__Document passage__

....................

Re: [RFC PATCH 0/4] Add fbind() and NUMA mempolicy support for KVM guest_memfd

David Hildenbrand <david@xxxxxxxxxx> · Mon, 11 Nov 2024 23:14:19 +0100

On 11.11.24 12:02, Vlastimil Babka wrote:
On 11/8/24 18:31, Paolo Bonzini wrote:
On 11/7/24 16:10, Matthew Wilcox wrote:
On Thu, Nov 07, 2024 at 02:24:20PM +0530, Shivank Garg wrote:
The folio allocation path from guest_memfd typically looks like this...

kvm_gmem_get_folio
    filemap_grab_folio
      __filemap_get_folio
        filemap_alloc_folio
          __folio_alloc_node_noprof
            -> goes to the buddy allocator

Hence, I am trying to have a version of filemap_alloc_folio() that takes an mpol.

It only takes that path if cpuset_do_page_mem_spread() is true.  Is the
real problem that you're trying to solve that cpusets are being used
incorrectly?

If it's false it's not very different, it goes to alloc_pages_noprof().
Then it respects the process's policy, but the policy is not
customizable without mucking with state that is global to the process.

Taking a step back: the problem is that a VM can be configured to have
multiple guest-side NUMA nodes, each of which will pick memory from the
right NUMA node in the host.  Without a per-file operation it's not
possible to do this on guest_memfd.  The discussion was whether to use
ioctl() or a new system call.  The discussion ended with the idea of
posting a *proposal* asking for *comments* as to whether the system call
would be useful in general beyond KVM.

Commenting on the system call itself I am not sure I like the
file_operations entry, though I understand that it's the simplest way to
implement this in an RFC series.  It's a bit surprising that fbind() is
a total no-op for everything except KVM's guest_memfd.

Maybe whatever you pass to fbind() could be stored in the struct file *,
and used as the default when creating VMAs; as if every mmap() was
followed by an mbind(), except that it also does the right thing with
MAP_POPULATE for example.  Or maybe that's a horrible idea?

....................

__Data supplied__

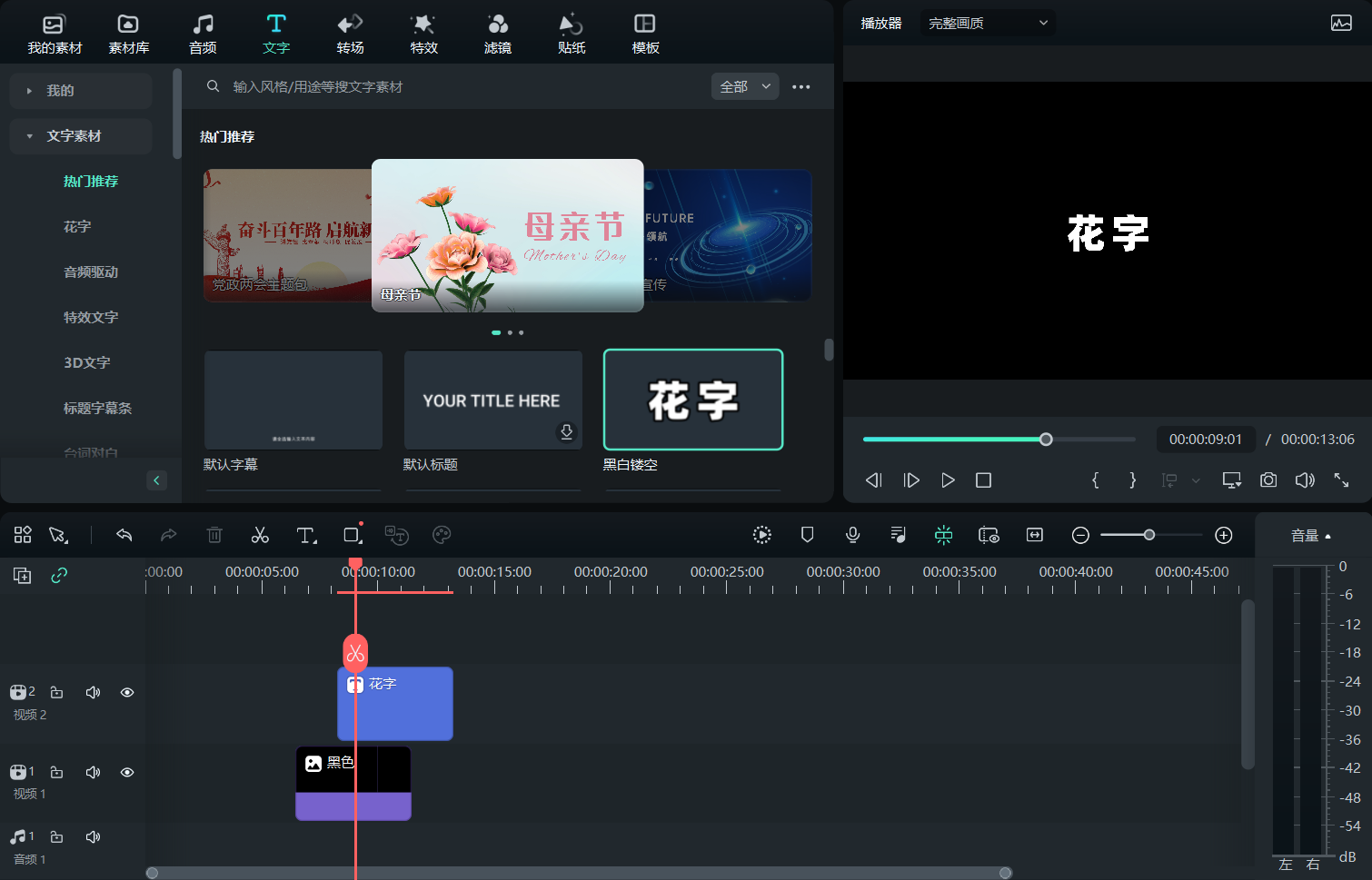Open the add text tool in the timeline toolbar
The image size is (1372, 880).
coord(306,535)

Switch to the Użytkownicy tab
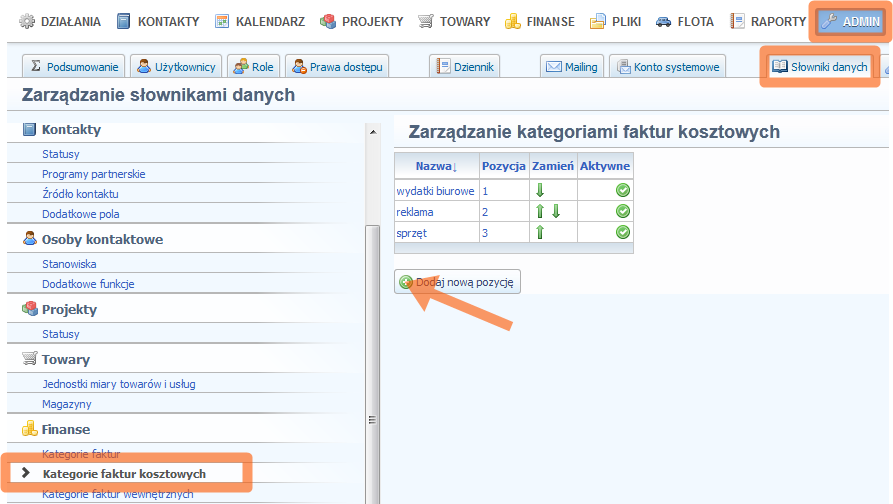click(176, 67)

....................

__Requirements__
- A) For each statement below, say whether the fbind() thread agrees with it. Answer yes or no, and quote the words from the thread that decide it.
(i) The allocation path through filemap_alloc_folio is taken only when cpuset_do_page_mem_spread() is true.
(ii) The discussion about guest_memfd ended with a decision to use ioctl().
(iii) fbind() has no effect on anything other than KVM's guest_memfd.
- B) Write the next part of the fbind() thread, picking up right after its final sentence.

__Responses by task__
- A)
(i) Yes: "It only takes that path if cpuset_do_page_mem_spread() is true."
(ii) No: "The discussion ended with the idea of posting a *proposal* asking for *comments* as to whether the system call would be useful in general beyond KVM."
(iii) Yes: "It's a bit surprising that fbind() is a total no-op for everything except KVM's guest_memfd."

- B)
mbind() manpage has this:

        The  specified  policy  will  be  ignored  for  any MAP_SHARED
mappings in the specified memory range.  Rather the pages will be allocated
according to the memory policy of the thread that caused the page to be
allocated. Again, this may not be the thread that called mbind().

I recall discussing that a couple of times in the context of QEMU. I 
have some faint recollection that the manpage is a bit imprecise:

IIRC, hugetlb also ends up using the VMA policy for MAP_SHARED mappings 
during faults (huge_node()->get_vma_policy()) -- but in contrast to 
shmem, it doesn't end up becoming the "shared" policy for the file, used 
when accessed through other VMAs.

So that seems like we're not very keen on having one user of a file set a
policy that would affect other users of the file?

For VMs in QEMU we really want to configure the policy once in the main 
process and have all other processes (e.g., vhost-user) not worry about 
that when they mmap() guest memory.

With shmem this works by "shared policy" design (below). For hugetlb, we 
rely on the fact that mbind()+MADV_POPULATE_WRITE allows us to 
preallocate NUMA-aware. So with hugetlb we really preallocate all guest 
RAM to guarantee the NUMA placement.

It would not be the worst idea to have a clean interface to configure 
file-range policies instead of having this weird shmem mbind() behavior 
and the hugetlb hack.

Having that said, other filesystem are rarely used for backing VMs, at 
least in combination with NUMA. So nobody really cared that much for now.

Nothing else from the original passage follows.